» **GIVEN DATA**
========

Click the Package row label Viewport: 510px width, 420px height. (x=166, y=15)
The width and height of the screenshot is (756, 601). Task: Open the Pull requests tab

========

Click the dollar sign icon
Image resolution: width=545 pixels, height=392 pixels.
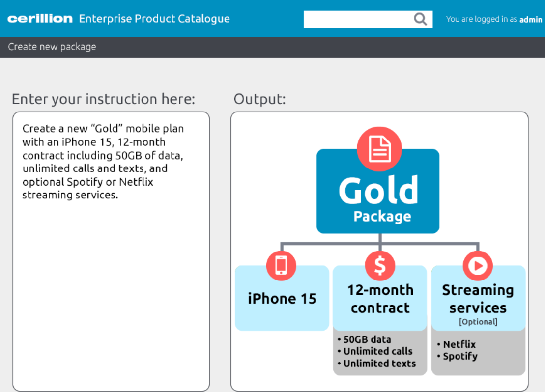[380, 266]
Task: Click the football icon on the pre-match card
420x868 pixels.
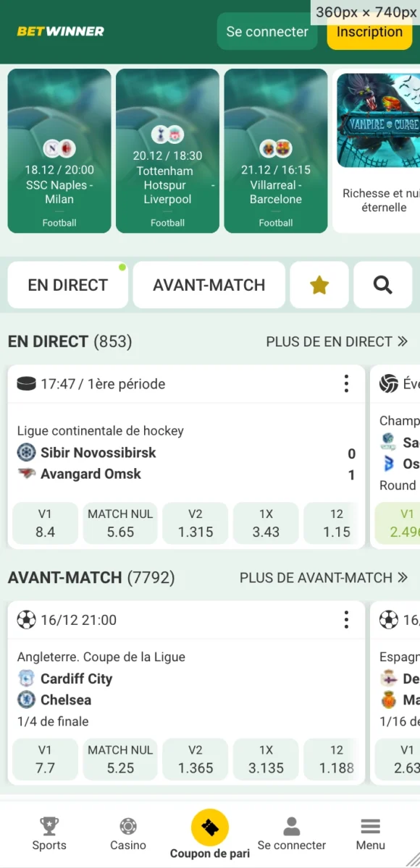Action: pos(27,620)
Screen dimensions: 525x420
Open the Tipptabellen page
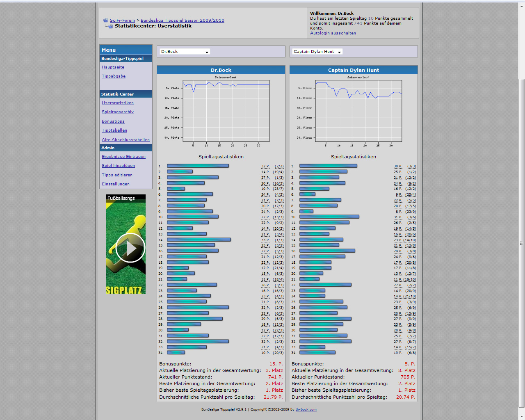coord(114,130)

========

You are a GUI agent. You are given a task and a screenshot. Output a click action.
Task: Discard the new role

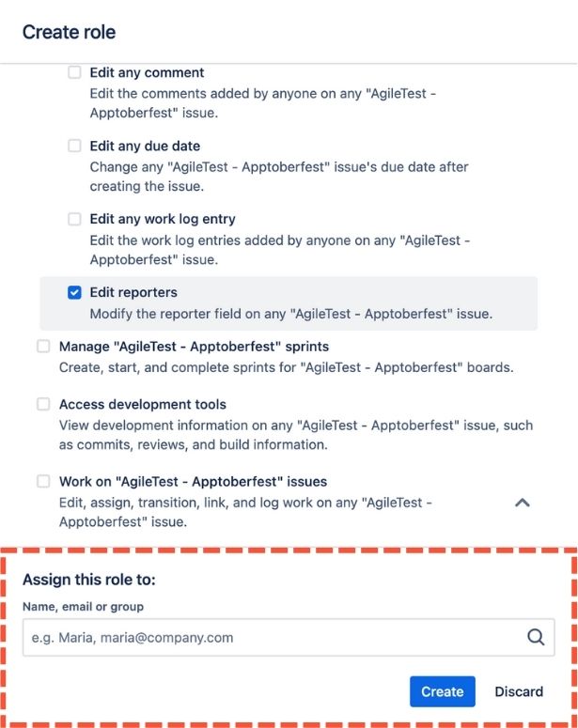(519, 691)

========

» **EXERCISE BRIEF**
Where a line of the data includes the string "icon", list that line.

» **WRITTEN ANSWER**
Click the dollar sign icon
Task: Click the football icon on the pre-match card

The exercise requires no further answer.